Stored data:
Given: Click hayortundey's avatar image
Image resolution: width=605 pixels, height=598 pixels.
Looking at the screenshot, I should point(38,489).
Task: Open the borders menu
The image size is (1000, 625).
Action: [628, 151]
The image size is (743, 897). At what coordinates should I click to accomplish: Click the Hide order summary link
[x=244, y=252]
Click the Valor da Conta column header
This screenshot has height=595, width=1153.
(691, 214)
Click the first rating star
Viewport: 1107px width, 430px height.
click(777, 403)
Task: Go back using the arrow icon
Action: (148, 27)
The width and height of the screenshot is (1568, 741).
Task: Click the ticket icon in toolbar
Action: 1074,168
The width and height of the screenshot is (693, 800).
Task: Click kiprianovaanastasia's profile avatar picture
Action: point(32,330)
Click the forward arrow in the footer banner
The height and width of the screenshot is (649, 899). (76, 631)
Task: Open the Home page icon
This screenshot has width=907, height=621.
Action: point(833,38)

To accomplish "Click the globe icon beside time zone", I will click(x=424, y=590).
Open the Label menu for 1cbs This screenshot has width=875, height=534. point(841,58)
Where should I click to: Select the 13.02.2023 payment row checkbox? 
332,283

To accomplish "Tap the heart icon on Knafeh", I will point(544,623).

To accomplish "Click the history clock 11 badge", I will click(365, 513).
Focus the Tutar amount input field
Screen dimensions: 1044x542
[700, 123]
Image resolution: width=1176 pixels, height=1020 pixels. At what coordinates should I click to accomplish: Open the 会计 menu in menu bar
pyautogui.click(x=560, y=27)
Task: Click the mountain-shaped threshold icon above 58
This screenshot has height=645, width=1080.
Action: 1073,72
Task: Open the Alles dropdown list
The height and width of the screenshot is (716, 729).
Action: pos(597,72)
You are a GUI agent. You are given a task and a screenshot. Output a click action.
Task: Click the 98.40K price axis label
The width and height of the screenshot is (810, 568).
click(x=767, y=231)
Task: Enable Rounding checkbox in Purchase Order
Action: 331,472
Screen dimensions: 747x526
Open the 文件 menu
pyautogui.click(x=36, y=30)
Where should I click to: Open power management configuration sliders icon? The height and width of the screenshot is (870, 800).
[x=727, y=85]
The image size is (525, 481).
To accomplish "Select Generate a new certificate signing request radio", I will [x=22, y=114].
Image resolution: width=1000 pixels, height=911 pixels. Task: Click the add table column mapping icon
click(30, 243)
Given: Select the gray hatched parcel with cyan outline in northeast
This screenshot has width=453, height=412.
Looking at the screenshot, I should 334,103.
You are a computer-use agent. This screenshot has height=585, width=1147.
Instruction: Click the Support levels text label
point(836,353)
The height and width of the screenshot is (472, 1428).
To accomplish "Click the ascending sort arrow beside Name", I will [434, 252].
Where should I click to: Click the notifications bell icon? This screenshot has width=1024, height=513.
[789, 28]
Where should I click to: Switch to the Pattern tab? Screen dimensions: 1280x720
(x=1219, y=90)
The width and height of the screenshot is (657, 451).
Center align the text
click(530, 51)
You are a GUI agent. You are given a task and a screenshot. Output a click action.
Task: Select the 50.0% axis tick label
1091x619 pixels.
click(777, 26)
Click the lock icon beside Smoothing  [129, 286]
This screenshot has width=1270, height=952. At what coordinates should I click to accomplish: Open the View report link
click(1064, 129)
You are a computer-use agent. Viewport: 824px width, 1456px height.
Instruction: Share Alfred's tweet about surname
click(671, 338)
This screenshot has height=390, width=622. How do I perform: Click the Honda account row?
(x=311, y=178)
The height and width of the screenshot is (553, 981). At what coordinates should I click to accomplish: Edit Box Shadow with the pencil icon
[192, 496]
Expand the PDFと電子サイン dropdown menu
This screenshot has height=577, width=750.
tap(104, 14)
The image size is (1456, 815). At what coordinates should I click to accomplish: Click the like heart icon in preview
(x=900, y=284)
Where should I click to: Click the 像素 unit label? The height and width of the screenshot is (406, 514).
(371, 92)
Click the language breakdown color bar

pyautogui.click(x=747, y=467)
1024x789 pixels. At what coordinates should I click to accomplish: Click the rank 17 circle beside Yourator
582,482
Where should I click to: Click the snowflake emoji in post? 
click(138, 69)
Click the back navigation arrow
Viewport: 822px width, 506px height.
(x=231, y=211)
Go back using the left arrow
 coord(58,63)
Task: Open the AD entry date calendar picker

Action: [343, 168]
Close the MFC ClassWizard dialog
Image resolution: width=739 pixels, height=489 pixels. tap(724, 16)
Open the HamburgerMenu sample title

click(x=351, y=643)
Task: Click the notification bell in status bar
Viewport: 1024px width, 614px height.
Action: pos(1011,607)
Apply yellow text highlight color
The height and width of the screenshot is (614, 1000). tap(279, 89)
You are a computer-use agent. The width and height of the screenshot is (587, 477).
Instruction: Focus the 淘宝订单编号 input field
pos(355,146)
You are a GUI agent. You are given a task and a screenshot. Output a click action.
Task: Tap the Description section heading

*WORK TO COMPLETE*. Repeat every line of the records, exactly as given.

*TASK SOLUTION*.
Given: Click hayortundey's avatar image
Image resolution: width=605 pixels, height=598 pixels.
Looking at the screenshot, I should point(38,489).
Task: Open the borders menu
The image size is (1000, 625).
Action: [628, 151]
The image size is (743, 897). At what coordinates should I click to accomplish: Click the Hide order summary link
[x=244, y=252]
Click the Valor da Conta column header
This screenshot has height=595, width=1153.
(691, 214)
Click the first rating star
Viewport: 1107px width, 430px height.
click(777, 403)
Task: Go back using the arrow icon
Action: (148, 27)
The width and height of the screenshot is (1568, 741).
Task: Click the ticket icon in toolbar
Action: 1074,168
The width and height of the screenshot is (693, 800).
Task: Click kiprianovaanastasia's profile avatar picture
Action: point(32,330)
Click the forward arrow in the footer banner
The height and width of the screenshot is (649, 899). (76, 631)
Task: Open the Home page icon
This screenshot has width=907, height=621.
Action: point(833,38)

To accomplish "Click the globe icon beside time zone", I will click(x=424, y=590).
Open the Label menu for 1cbs This screenshot has width=875, height=534. point(841,58)
Where should I click to: Select the 13.02.2023 payment row checkbox? 
332,283

To accomplish "Tap the heart icon on Knafeh", I will point(544,623).

To accomplish "Click the history clock 11 badge", I will click(365, 513).
Focus the Tutar amount input field
Screen dimensions: 1044x542
[700, 123]
Image resolution: width=1176 pixels, height=1020 pixels. At what coordinates should I click to accomplish: Open the 会计 menu in menu bar
pyautogui.click(x=560, y=27)
Task: Click the mountain-shaped threshold icon above 58
This screenshot has height=645, width=1080.
Action: 1073,72
Task: Open the Alles dropdown list
The height and width of the screenshot is (716, 729).
Action: pos(597,72)
You are a GUI agent. You are given a task and a screenshot. Output a click action.
Task: Click the 98.40K price axis label
The width and height of the screenshot is (810, 568).
click(x=767, y=231)
Task: Enable Rounding checkbox in Purchase Order
Action: 331,472
Screen dimensions: 747x526
Open the 文件 menu
pyautogui.click(x=36, y=30)
Where should I click to: Open power management configuration sliders icon? The height and width of the screenshot is (870, 800).
[x=727, y=85]
The image size is (525, 481).
To accomplish "Select Generate a new certificate signing request radio", I will [x=22, y=114].
Image resolution: width=1000 pixels, height=911 pixels. Task: Click the add table column mapping icon
click(30, 243)
Given: Select the gray hatched parcel with cyan outline in northeast
This screenshot has width=453, height=412.
Looking at the screenshot, I should 334,103.
You are a computer-use agent. This screenshot has height=585, width=1147.
Instruction: Click the Support levels text label
point(836,353)
The height and width of the screenshot is (472, 1428).
To accomplish "Click the ascending sort arrow beside Name", I will [434, 252].
Where should I click to: Click the notifications bell icon? This screenshot has width=1024, height=513.
[789, 28]
Where should I click to: Switch to the Pattern tab? Screen dimensions: 1280x720
(x=1219, y=90)
The width and height of the screenshot is (657, 451).
Center align the text
click(530, 51)
You are a GUI agent. You are given a task and a screenshot. Output a click action.
Task: Select the 50.0% axis tick label
1091x619 pixels.
click(777, 26)
Click the lock icon beside Smoothing  [129, 286]
This screenshot has width=1270, height=952. At what coordinates should I click to accomplish: Open the View report link
click(1064, 129)
You are a computer-use agent. Viewport: 824px width, 1456px height.
Instruction: Share Alfred's tweet about surname
click(671, 338)
This screenshot has height=390, width=622. How do I perform: Click the Honda account row?
(x=311, y=178)
The height and width of the screenshot is (553, 981). At what coordinates should I click to accomplish: Edit Box Shadow with the pencil icon
[192, 496]
Expand the PDFと電子サイン dropdown menu
This screenshot has height=577, width=750.
tap(104, 14)
The image size is (1456, 815). At what coordinates should I click to accomplish: Click the like heart icon in preview
(x=900, y=284)
Where should I click to: Click the 像素 unit label? The height and width of the screenshot is (406, 514).
(371, 92)
Click the language breakdown color bar

pyautogui.click(x=747, y=467)
1024x789 pixels. At what coordinates should I click to accomplish: Click the rank 17 circle beside Yourator
582,482
Where should I click to: Click the snowflake emoji in post? 
click(138, 69)
Click the back navigation arrow
Viewport: 822px width, 506px height.
(x=231, y=211)
Go back using the left arrow
 coord(58,63)
Task: Open the AD entry date calendar picker

Action: [343, 168]
Close the MFC ClassWizard dialog
Image resolution: width=739 pixels, height=489 pixels. tap(724, 16)
Open the HamburgerMenu sample title

click(x=351, y=643)
Task: Click the notification bell in status bar
Viewport: 1024px width, 614px height.
Action: pos(1011,607)
Apply yellow text highlight color
The height and width of the screenshot is (614, 1000). tap(279, 89)
You are a computer-use agent. The width and height of the screenshot is (587, 477).
Instruction: Focus the 淘宝订单编号 input field
pos(355,146)
You are a GUI agent. You are given a task and a screenshot. Output a click action.
Task: Tap the Description section heading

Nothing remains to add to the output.